======== RECORDS FOR THIS EXERCISE ========

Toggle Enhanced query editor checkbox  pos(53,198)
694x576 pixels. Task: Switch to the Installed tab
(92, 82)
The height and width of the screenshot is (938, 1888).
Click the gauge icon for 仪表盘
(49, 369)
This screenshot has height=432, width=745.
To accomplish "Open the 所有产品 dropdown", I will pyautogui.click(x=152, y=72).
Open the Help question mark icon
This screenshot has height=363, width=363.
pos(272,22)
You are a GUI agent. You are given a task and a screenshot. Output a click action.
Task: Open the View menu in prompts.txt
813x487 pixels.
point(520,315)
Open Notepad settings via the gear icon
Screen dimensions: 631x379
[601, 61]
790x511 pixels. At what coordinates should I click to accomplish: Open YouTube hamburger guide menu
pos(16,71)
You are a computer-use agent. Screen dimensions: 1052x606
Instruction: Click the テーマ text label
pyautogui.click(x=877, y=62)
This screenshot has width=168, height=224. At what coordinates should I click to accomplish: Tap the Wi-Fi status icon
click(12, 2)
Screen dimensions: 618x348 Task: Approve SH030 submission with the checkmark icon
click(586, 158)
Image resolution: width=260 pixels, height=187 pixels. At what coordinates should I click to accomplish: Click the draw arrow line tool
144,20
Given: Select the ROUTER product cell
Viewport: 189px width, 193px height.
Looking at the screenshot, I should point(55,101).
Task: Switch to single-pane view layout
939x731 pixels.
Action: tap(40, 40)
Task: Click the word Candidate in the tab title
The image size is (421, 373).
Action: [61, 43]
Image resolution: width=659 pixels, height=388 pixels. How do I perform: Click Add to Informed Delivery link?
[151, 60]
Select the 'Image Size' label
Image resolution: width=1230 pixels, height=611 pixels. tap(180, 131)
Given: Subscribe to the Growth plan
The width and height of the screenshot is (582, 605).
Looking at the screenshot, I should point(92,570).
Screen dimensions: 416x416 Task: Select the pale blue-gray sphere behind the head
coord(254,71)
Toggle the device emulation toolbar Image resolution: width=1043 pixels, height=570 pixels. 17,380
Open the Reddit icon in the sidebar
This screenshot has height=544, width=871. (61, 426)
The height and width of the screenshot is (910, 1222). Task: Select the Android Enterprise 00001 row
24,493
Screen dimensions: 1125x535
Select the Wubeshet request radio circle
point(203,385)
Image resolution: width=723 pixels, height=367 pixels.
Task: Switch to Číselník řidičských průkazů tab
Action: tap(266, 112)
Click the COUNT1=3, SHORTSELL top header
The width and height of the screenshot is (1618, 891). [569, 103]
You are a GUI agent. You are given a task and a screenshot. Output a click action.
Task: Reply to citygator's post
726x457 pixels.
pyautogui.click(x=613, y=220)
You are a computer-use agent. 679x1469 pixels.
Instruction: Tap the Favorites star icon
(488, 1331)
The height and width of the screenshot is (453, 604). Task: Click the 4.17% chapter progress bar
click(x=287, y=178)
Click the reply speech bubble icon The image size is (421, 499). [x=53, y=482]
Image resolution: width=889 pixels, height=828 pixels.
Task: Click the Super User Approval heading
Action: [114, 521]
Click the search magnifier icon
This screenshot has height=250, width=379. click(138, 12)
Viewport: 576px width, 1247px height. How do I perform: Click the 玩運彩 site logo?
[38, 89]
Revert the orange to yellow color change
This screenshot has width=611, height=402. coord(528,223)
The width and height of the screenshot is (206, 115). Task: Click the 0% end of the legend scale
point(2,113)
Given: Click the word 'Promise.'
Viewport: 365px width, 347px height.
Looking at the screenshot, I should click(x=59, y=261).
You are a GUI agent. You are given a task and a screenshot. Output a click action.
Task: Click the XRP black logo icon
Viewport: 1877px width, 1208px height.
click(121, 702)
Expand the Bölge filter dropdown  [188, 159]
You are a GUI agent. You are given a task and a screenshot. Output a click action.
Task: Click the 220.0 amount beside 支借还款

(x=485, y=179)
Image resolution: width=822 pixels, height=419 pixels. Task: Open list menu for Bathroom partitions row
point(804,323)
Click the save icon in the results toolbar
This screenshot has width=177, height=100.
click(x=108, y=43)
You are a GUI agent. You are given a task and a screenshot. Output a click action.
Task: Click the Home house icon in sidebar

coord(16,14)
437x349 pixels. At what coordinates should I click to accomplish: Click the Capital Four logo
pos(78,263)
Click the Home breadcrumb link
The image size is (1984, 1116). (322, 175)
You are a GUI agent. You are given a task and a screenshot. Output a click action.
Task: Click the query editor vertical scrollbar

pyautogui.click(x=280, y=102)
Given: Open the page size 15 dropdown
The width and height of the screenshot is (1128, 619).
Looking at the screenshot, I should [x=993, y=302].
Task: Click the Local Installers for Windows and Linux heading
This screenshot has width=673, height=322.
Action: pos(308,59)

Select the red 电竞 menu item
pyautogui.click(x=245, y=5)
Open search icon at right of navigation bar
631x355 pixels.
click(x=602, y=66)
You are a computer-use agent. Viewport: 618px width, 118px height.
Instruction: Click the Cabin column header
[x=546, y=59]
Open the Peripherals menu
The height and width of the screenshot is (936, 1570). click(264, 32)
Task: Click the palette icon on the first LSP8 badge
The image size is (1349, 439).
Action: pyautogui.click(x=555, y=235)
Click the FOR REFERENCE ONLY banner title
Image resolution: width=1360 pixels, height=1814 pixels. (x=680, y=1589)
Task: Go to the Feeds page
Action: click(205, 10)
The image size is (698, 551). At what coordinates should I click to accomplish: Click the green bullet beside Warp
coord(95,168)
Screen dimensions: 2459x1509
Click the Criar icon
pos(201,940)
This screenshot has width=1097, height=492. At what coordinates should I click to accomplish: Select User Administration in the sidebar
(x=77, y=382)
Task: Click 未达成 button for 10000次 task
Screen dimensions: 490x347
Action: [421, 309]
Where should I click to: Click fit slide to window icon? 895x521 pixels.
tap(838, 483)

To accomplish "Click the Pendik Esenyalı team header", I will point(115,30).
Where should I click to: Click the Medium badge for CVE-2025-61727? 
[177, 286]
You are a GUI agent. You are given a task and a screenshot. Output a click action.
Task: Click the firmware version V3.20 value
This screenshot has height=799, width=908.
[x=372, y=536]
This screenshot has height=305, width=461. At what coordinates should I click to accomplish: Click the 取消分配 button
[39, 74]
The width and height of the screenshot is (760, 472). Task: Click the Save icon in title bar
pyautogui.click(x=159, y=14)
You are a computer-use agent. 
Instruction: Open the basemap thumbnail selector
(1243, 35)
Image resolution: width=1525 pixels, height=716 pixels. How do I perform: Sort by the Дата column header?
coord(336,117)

========

TASK PROMPT
Collect every line from the items above that contains the string "header".

FULL RESPONSE
Click the COUNT1=3, SHORTSELL top header
Instruction: Click the Cabin column header
To accomplish "Click the Pendik Esenyalı team header", I will point(115,30).
Image resolution: width=1525 pixels, height=716 pixels. How do I perform: Sort by the Дата column header?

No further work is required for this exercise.